* **Aim of the task**
Exact wording is required: give all the records again, minus the pictures.

+++ Provided records

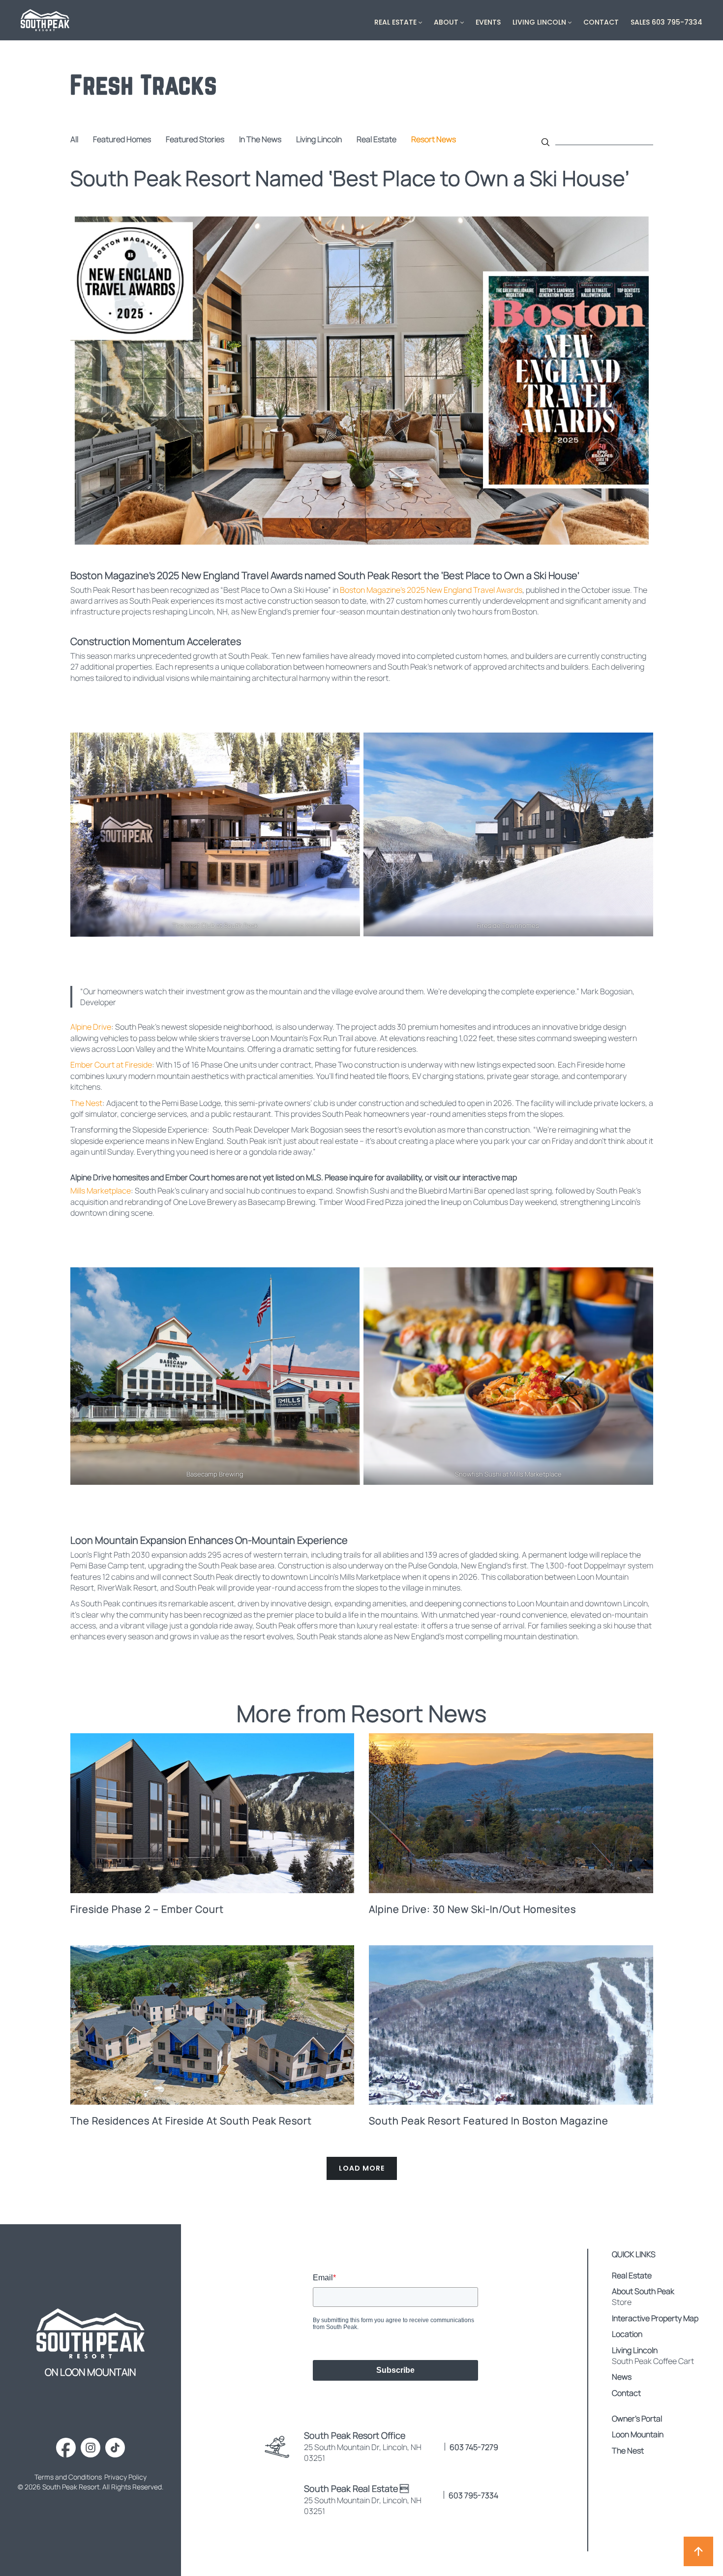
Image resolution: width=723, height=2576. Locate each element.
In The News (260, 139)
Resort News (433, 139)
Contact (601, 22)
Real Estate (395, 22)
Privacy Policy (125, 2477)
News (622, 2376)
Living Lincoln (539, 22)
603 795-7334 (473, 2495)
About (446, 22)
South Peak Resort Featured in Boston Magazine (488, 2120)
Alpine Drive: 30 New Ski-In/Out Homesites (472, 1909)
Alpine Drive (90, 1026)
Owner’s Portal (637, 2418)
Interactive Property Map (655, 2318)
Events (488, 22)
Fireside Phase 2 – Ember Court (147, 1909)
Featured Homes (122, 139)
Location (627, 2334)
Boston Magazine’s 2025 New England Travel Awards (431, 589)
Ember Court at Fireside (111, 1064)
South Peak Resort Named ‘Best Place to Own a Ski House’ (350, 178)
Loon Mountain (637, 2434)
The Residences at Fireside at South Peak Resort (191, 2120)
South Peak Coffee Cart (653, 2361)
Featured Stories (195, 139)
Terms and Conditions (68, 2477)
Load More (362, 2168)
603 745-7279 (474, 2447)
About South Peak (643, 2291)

++++++

* **Task response**
Image resolution: width=723, height=2576. Locate each element.
In The News (260, 139)
Resort News (433, 139)
Contact (601, 22)
Real Estate (395, 22)
Privacy Policy (125, 2477)
News (622, 2376)
Living Lincoln (539, 22)
603 795-7334 (473, 2495)
About (446, 22)
South Peak Resort Featured in Boston Magazine (488, 2120)
Alpine Drive: 30 New Ski-In/Out Homesites (472, 1909)
Alpine Drive (90, 1026)
Owner’s Portal (637, 2418)
Interactive Property Map (655, 2318)
Events (488, 22)
Fireside Phase 2 – Ember Court (147, 1909)
Featured Homes (122, 139)
Location (627, 2334)
Boston Magazine’s 2025 New England Travel Awards (431, 589)
Ember Court at Fireside (111, 1064)
South Peak Resort Named ‘Best Place to Own a Ski House’ (350, 178)
Loon Mountain (637, 2434)
The Residences at Fireside at South Peak Resort (191, 2120)
South Peak Coffee Cart (653, 2361)
Featured Stories (195, 139)
Terms and Conditions (68, 2477)
Load More (362, 2168)
603 745-7279 (474, 2447)
About South Peak (643, 2291)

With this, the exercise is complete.